Males may sometimes form aggregations on moist soil, near water, or on animal droppings. Females are generally quite secretive and fly only high in the crowns of shrubs and trees. The butterflies primarily rest on tree trunks and vertical branches, rarely visiting flowers. The eggs are spherical, yellowish or whitish-green. The female "drops" the eggs one by one onto various types of grass grains while in flight.The caterpillar develops and overwinters from August to May–June of the following year, preferring to stay at the base of the host plant, pupating on grass stems. It is green, with three dark lines along the back and a double light stripe on the sides. The head is yellowish-brown with white dots. The last segment has two whitish points. The caterpillars' host plants include Elymus repens, Agropyron species, Calamagrostisspp.,
Deschampsia spp., Elymus caninus, Elymus spp., Brachypodium sylvaticum, Melica nutans, Poa annua, Poa spp., Lolium temulentum and Triticum ..

== Distribution ==
The species is widely distributed, but uncommon and local in continental Europe. Most of the suitable habitats for the species have been lost. The woodland brown may be found in warm openings of damp unmanaged mature forest. It is widespread in the Palearctic region: in the south of the forest and forest-steppe zone of Eurasia from France to Japan, on Sakhalin, and the Southern Kuril Islands. The species is widespread throughout the north of Eastern Europe. In the south, the species penetrates to the forest-steppe zone of the central and eastern regions of Ukraine (Kiev, Cherkasy, Poltava, and Kharkiv regions). Further to the east, the southern border of the species' range runs along the forest-steppe of Russia to the Northern Don region. In Lithuania and Belarus, the species is very rare; in Poland, several populations have been recorded from the northeastern part and in the mountains. Finds are known from Slovakia, the foothills of the Carpathians in Ukraine, Western Hungary, and Romania .

==Protection==
In the Red List of the International Union for Conservation of Nature (IUCN), the species has protection category 3 (VU - vulnerable taxon, threatened with extinction in the future).
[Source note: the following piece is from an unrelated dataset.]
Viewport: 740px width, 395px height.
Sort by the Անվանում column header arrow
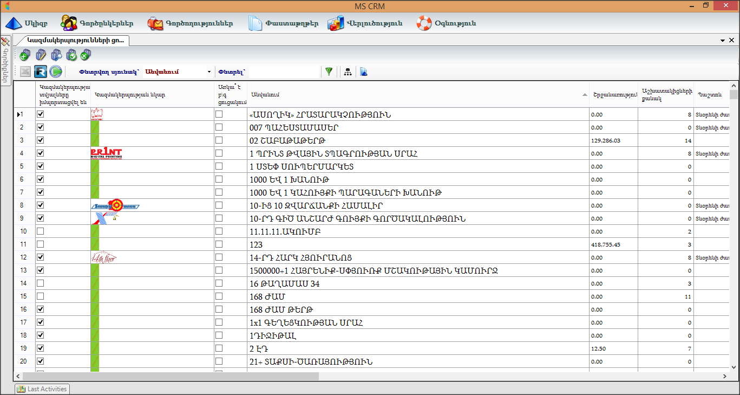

It is included in the Red Data Book of European Butterflies with the category SPEC3 – a species that lives both in Europe and abroad, but is endangered within Europe.
Included in the Red Data Book of Eastern Fennoscandia for Finland (1998) (category 2), Belarus (2004) (category 3).
The species is protected in Poland and Slovakia, where it is critically endangered in the latter. It has already become extinct in several Western European countries (Bulgaria, Belgium, Luxembourg).